SEC Starts Rulemaking to Address Inability to Inspect Chinese Company Auditors

Soyoung Ho  Senior Editor, Accounting and Compliance Alert

· 5 minute read

Soyoung Ho  Senior Editor, Accounting and Compliance Alert

· 5 minute read

The SEC on March 24, 2021, took the first step in trying to solve the PCAOB’s inability to inspect auditors whose clients are listed publicly on U.S. stock exchanges. The move mainly targets Chinese companies, and the commission adopted interim final changes related to disclosure requirements—not about delisting of those companies yet—under the Holding Foreign Companies Accountable (HFCA) Act, which was signed into law on December 18, 2020.

Under HFCA, such companies must establish that they are not owned or controlled by a foreign government. Companies must also disclose in their annual reports about the audit arrangements of, and governmental influence, on them.

But the SEC must first come up with a process for identifying such a company, and it is seeking comment on this process in Release No. 34-91364Holding Foreign Companies Accountable Act Disclosure. The identified companies then must submit the documentation to the SEC.

Comments are due 30 days after publication in the Federal Register.

The most significant part of the law says that if companies fail to comply with the audit regulatory board’s inspections requirement for three consecutive years, then they will be delisted from exchanges. The audit firm inspections requirement is in the Sarbanes-Oxley Act of 2002, which was enacted into law almost 20 years ago to prevent accounting scandals that led to the collapse of companies like Enron and WorldCom and cost investors about $85 billion. The SEC oversees the PCAOB.

The HFCA Act gave the SEC 90 days to issue rules to establish the manner and form in which companies must comply with the documentation submission requirement. Thus, the commission said that it is issuing the interim final amendments to meet the deadline.

“The Commission staff is actively assessing how best to implement other requirements of the HFCA Act not subject to the 90-day deadline, including the identification process and the trading prohibition requirements,” the SEC said. “The Commission plans to separately address implementation of the trading prohibitions in Section 2 of the HFCA Act in a future notice and comment process.”

Interim Final Rule

In particular, the “Commission-Identified Issuers”—those that are in jurisdictions where local authorities bar PCAOB audit inspections—must submit the documentation on or before the annual report due date.
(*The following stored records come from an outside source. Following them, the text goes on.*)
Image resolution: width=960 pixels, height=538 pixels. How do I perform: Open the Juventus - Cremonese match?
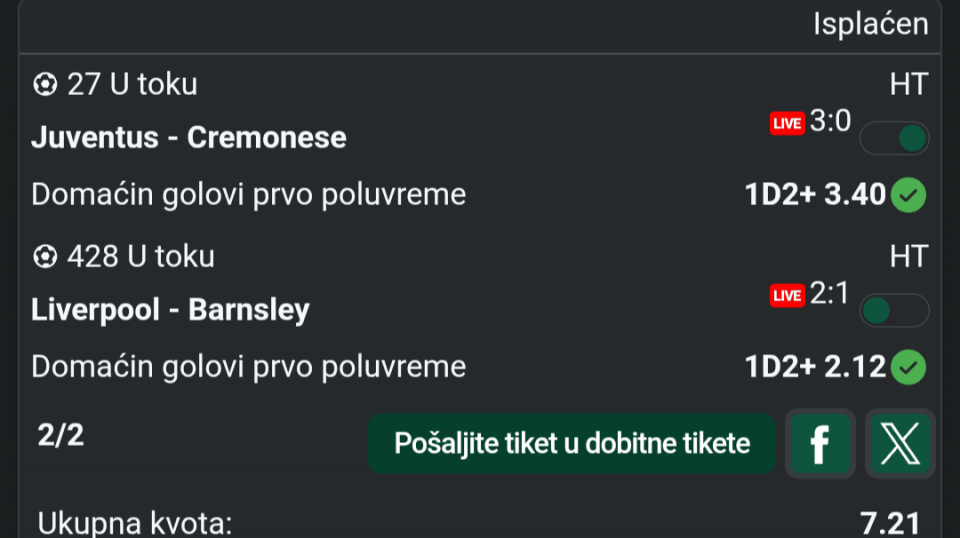point(189,137)
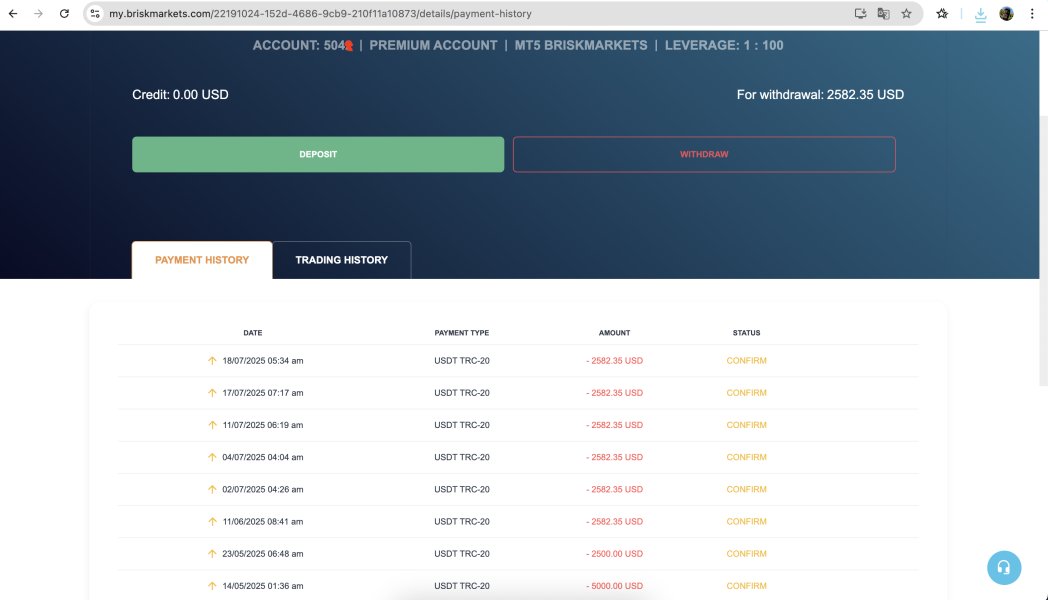1048x600 pixels.
Task: Click the Chrome profile avatar
Action: pyautogui.click(x=1006, y=14)
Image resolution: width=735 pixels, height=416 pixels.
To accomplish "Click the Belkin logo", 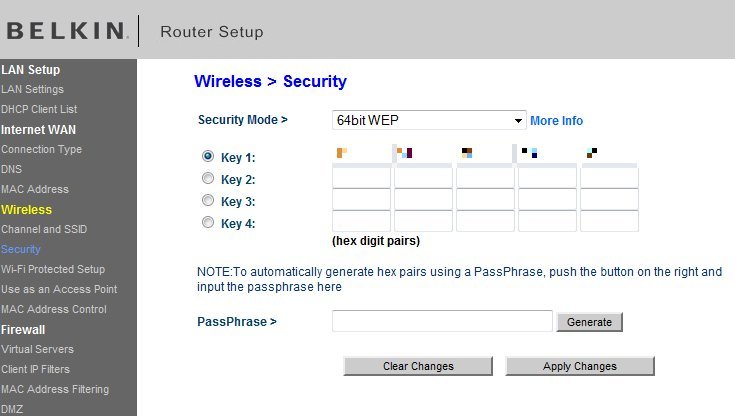I will coord(66,31).
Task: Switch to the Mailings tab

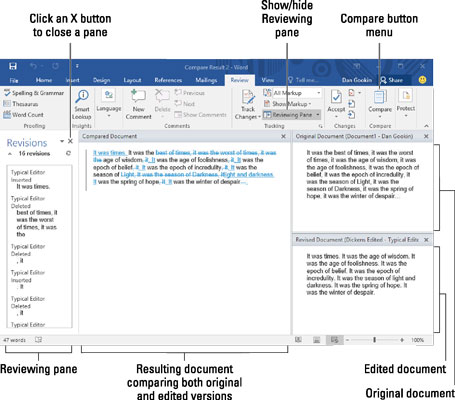Action: [206, 80]
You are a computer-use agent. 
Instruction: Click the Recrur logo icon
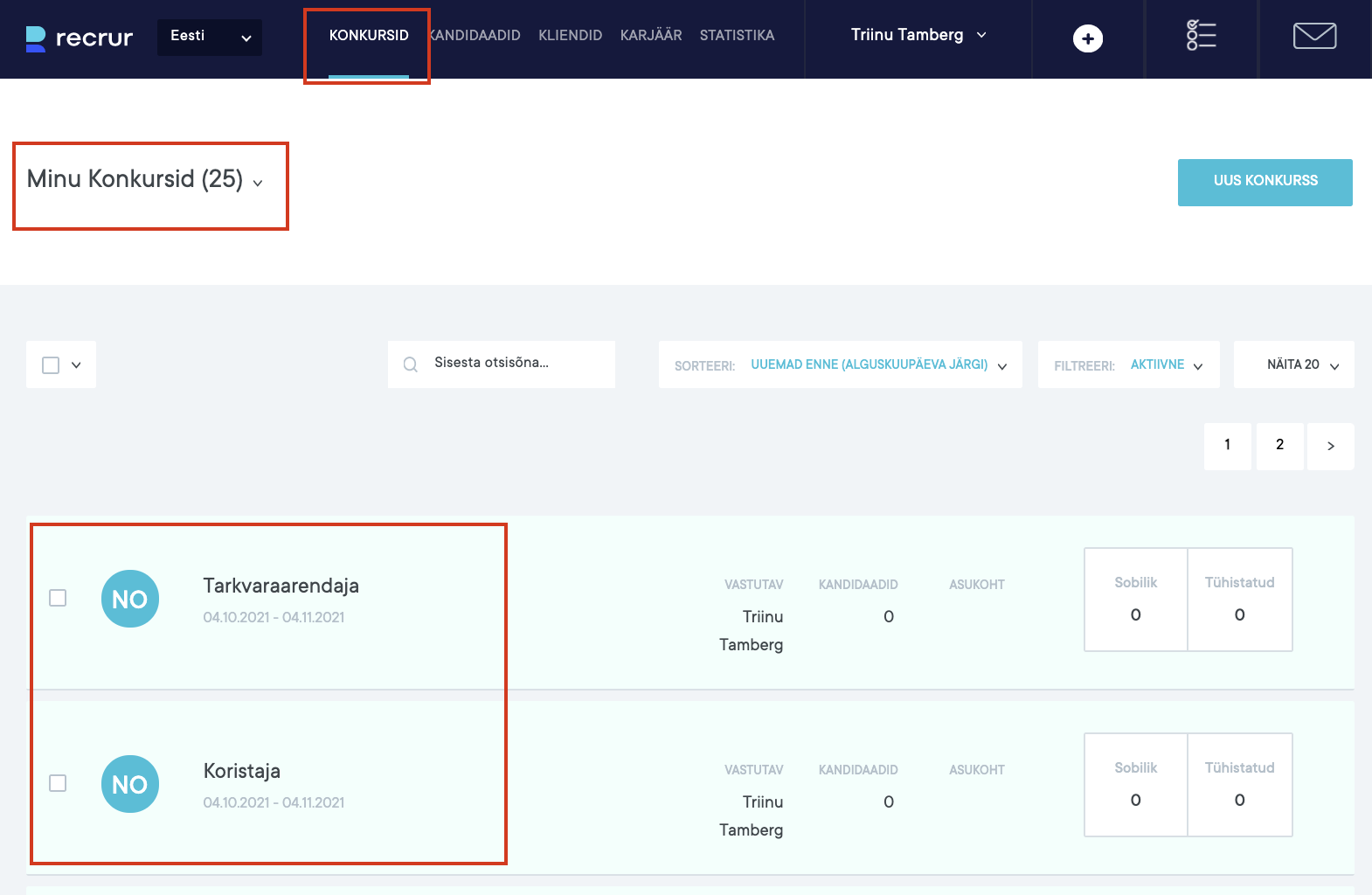click(36, 38)
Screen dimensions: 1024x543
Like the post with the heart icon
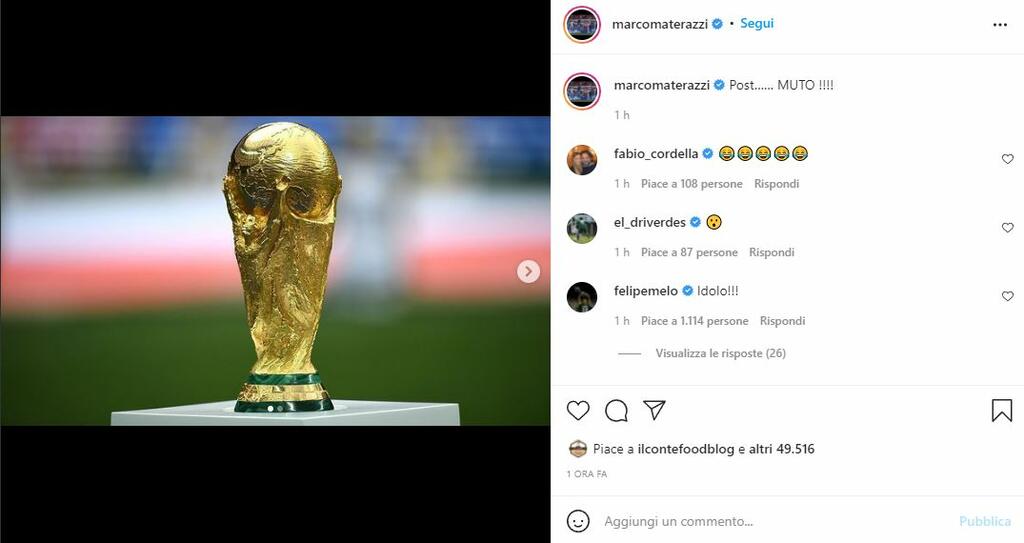578,410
Under HFCA, the identified company must also provide the following information:

  • During the period covered by the form, the PCAOB-registered accounting firm has prepared an audit report for the company;
  • The percentage of the shares of the company owned by governments in the jurisdiction where it is incorporated;
  • Whether governments in the foreign jurisdiction with respect to the registered public accounting firm have a controlling financial interest in the company;
  • The name of each official of the Chinese Communist Party who is a member of the board of directors of the company or the operating entity with respect to the company; and
  • Whether the articles of incorporation of the company contains any charter of the Chinese Communist Party, including the text of any such charter.

The commission said it wants comments about the implementation of the HFCA submission and disclosure requirements, as well as the best way to determine Commission-Identified Issuers.

A company will not have to comply with the interim rules until the SEC identifies a company as having a non-inspection year under a process to be subsequently established by the commission with public notice.

The effort comes as PCAOB inspections have improved audit quality. This matter has been especially pressing with Chinese companies as there has been a rash of accounting irregularities or outright frauds in the past several years, costing U.S. investors a lot of money.

China has been blocking inspections because of fear that audit work papers may contain state secrets, among other concerns.